= What this task involves =
Once you find the line below that has "Task: Click the panel title about Sumo Logic", output it and every line after it exactly, stopping after the line that has "1200x673 pixels. At", with no pictures.

= Exercise inputs =
=== Begin Enclosure ===
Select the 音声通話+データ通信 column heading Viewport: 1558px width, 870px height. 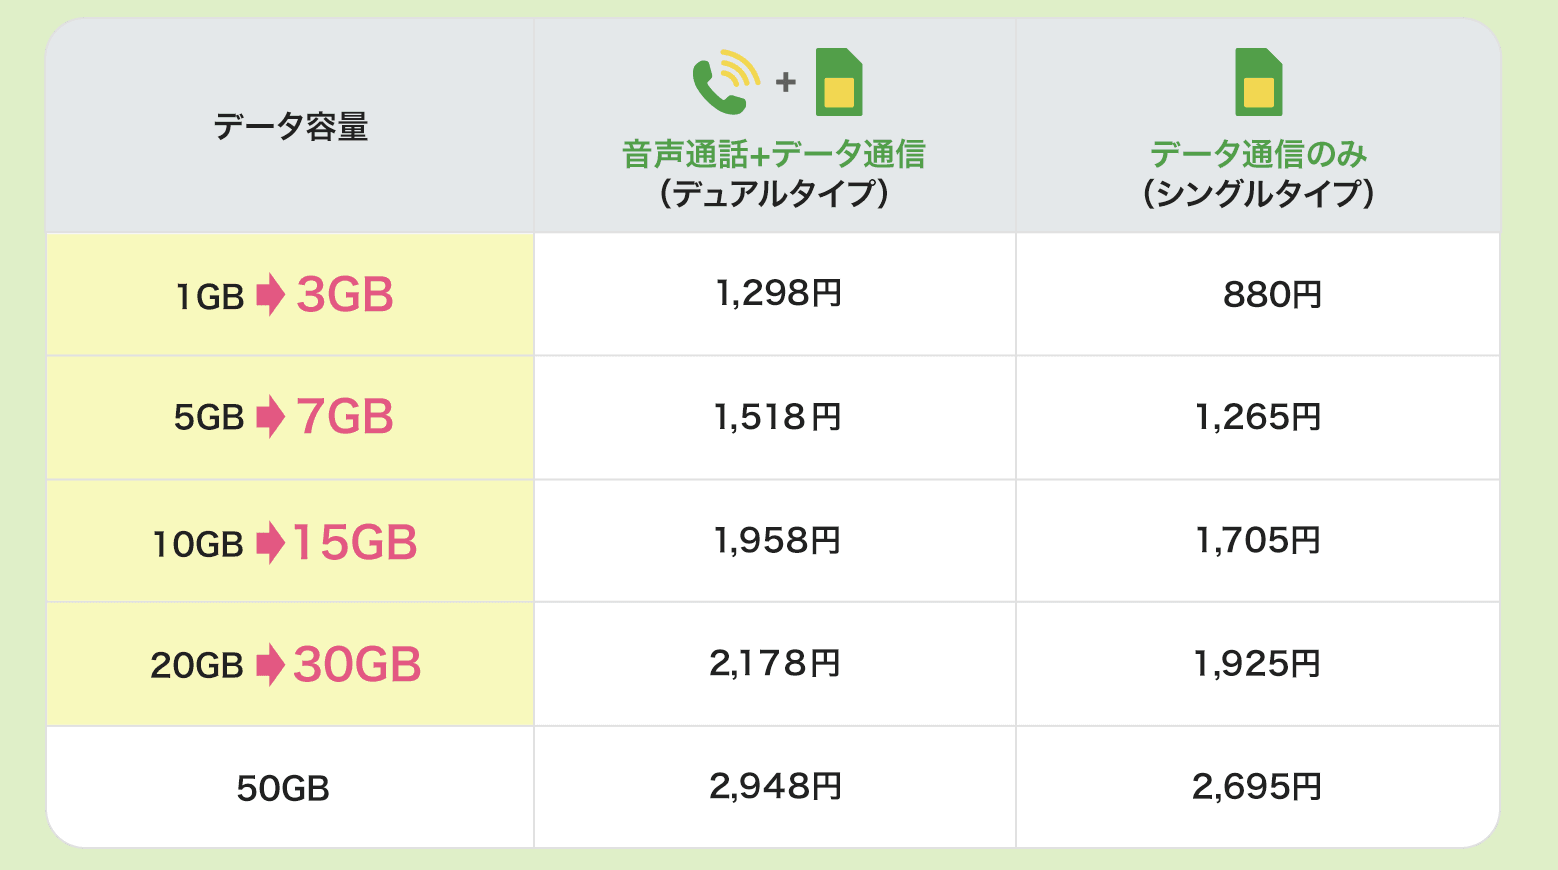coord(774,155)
=== End Enclosure ===
=== Begin Enclosure ===
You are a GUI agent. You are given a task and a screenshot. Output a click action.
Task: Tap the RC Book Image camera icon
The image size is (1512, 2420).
=== End Enclosure ===
=== Begin Enclosure ===
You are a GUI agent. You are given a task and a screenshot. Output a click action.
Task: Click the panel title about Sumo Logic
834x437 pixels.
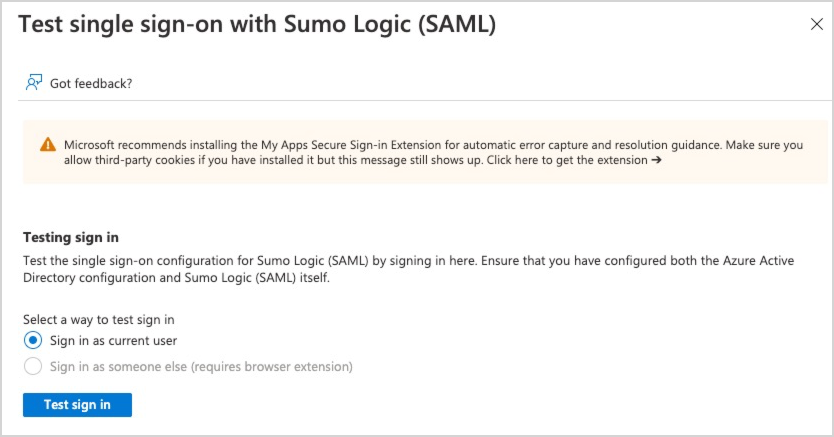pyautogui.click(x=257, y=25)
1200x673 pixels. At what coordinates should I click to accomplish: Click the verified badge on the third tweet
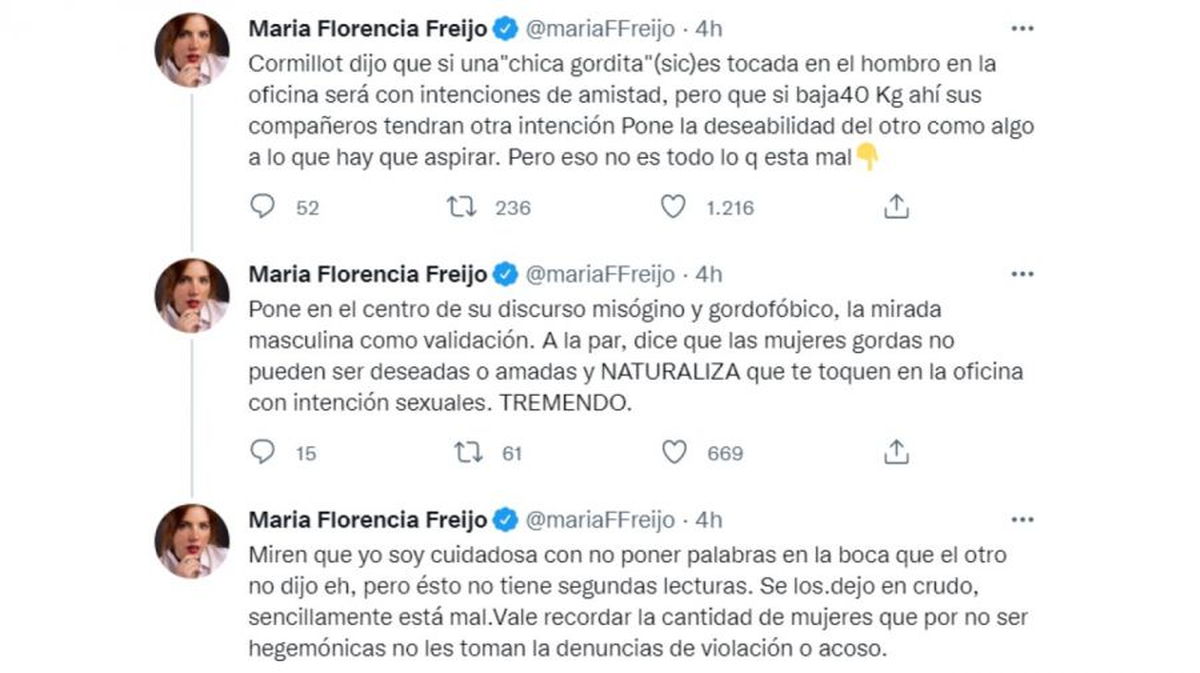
=== End Enclosure ===
= Response below =
Task: Click the panel title about Sumo Logic
834x437 pixels.
pyautogui.click(x=257, y=25)
1200x673 pixels. At what coordinates should I click to accomplish: Click the verified badge on the third tweet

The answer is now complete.